At 03:48 12-04-2012, Ond ej Surý wrote:
RFC4346 (TLS 1.1) has been obsoleted by RFC5246. We cannot make references
to obsoleted documents. As a side note, we don't say "to both TLS 1.2", but
just TLS.
Not really.
On an unrelated note,
draft-ietf-mile-rfc6046-bis-09 should reference
RFC 4346 normatively instead of the informative
reference. The was a discussion about a protocol
where the argument was MUST implement TLS 1.1 and SHOULD implement TLS 1.1.
SHA-2 was first published 11 years ago and I don't really think that
applications which will decide to implement DANE will not have support
for SHA-2 family.
The date of publication of a specification
doesn't materially affect what's available out there.
The quoted sentence just says: Use closest available algorithm to help
clients (e.g. please don't use SHA-3 if the certificate signature is SHA-256).
I'm ok with SHA-2 btw.
Here the rules from RFC3207 can be applied:
The decision of whether or not to believe the authenticity of the
other party in a TLS negotiation is a local matter. However, some
general rules for the decisions are:
- A SMTP client would probably only want to authenticate an SMTP
server whose server certificate has a domain name that is the
domain name that the client thought it was connecting to.
Similar logic applies to DANE, but it's not the DANE which decides the
name, but TLS capable client, which already know which name to expect.
I have read the rules from RFC 3207. You could
use the above the declare the issue as out of
scope. However, if you take that path, it's
better to drop the example as well.
It's just a note, that we expect that future standards would be able
to assign new values (f.e. new hash algorithms when SHA-3 is out).
This is IANA paperwork. You don't really have to
fix it. Someone reading that text literally
might presume that you can request a "specific"
value. It seems to me that the objective is not
about having to deal with applications for lucky numbers.
This draft faces problems which are similar to
what RFC 6125 tried to tackle. RFC 6125 does not
fix the Application protocols mess. There was a
mention of deployment on the DANE mailing
list. DANE is conditional on DNSSEC
deployment. It is conditional on applications
using it. Although it's not up to the working
group to tackle all that, you'll end up with half
a solution as long as you don't tackle issues relating to RFC 6125.
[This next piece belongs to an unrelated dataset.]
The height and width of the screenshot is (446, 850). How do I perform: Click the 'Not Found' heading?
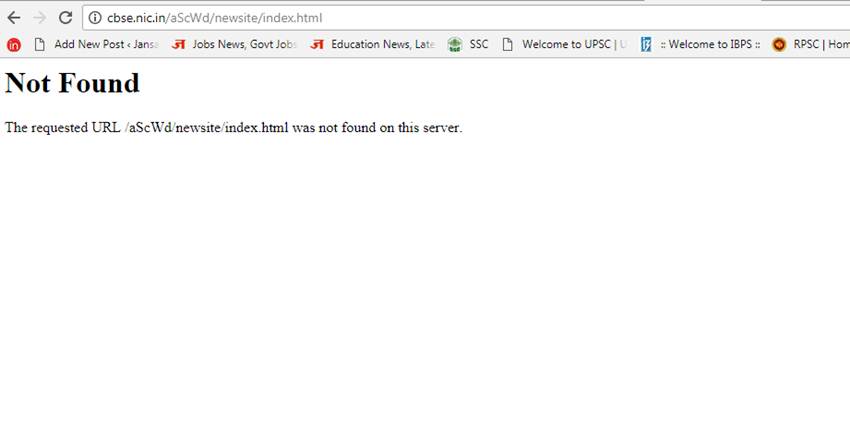click(x=72, y=83)
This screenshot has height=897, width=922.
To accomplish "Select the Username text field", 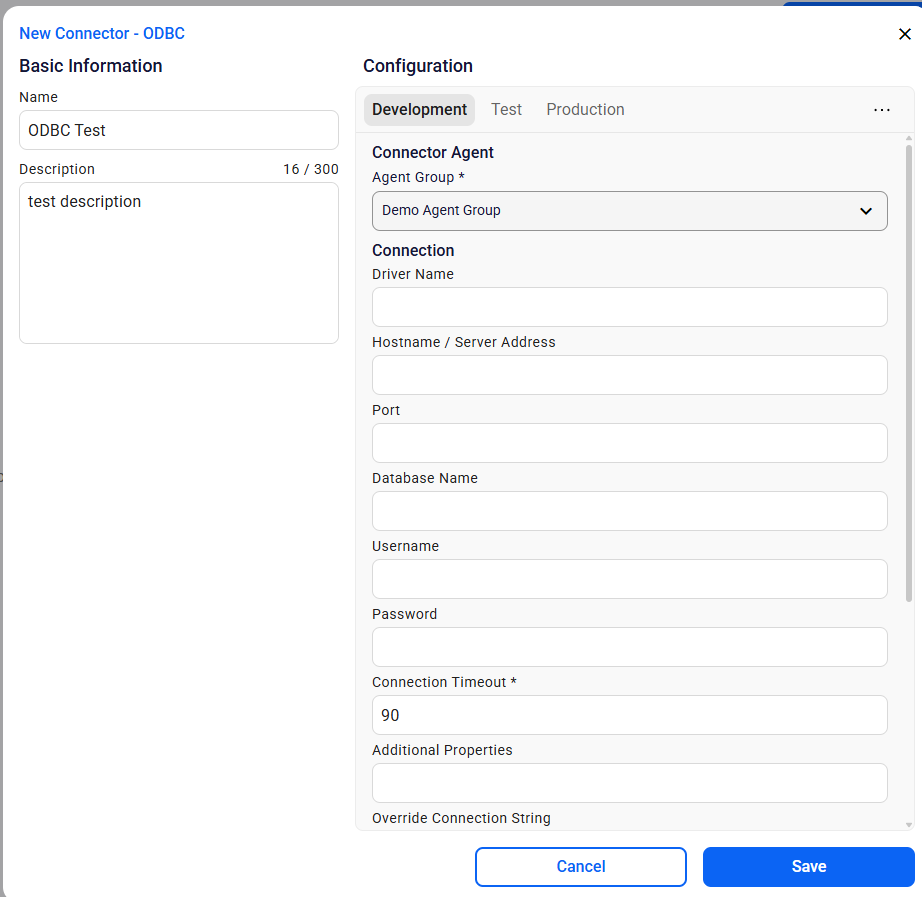I will 629,579.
Section 1 of the draft is well-written. There
were some comments by other participants about Section 8. For example:
"Current public CAs are assumed to have better defenses than current
DNSSEC validators, but that perception cannot be proven one way or
another. Similarly, if DNSSEC validation becomes more common after
the release of this document, it cannot be predicted whether or not
that will increase the level of security of DNSSEC validators more or
less than the security of public CAs. Thus, it is difficult to
foresee which system has a higher risk."
I would not make the assumption mentions in the
first sentence of that paragraph. I don't mind
if the working group decides that it is appropriate to make that assumption.
Parts of Section 8.2 about DNS caching could be
moved outside the Security Consideration
section. It is more useful as guidance for
application implementations of the protocol.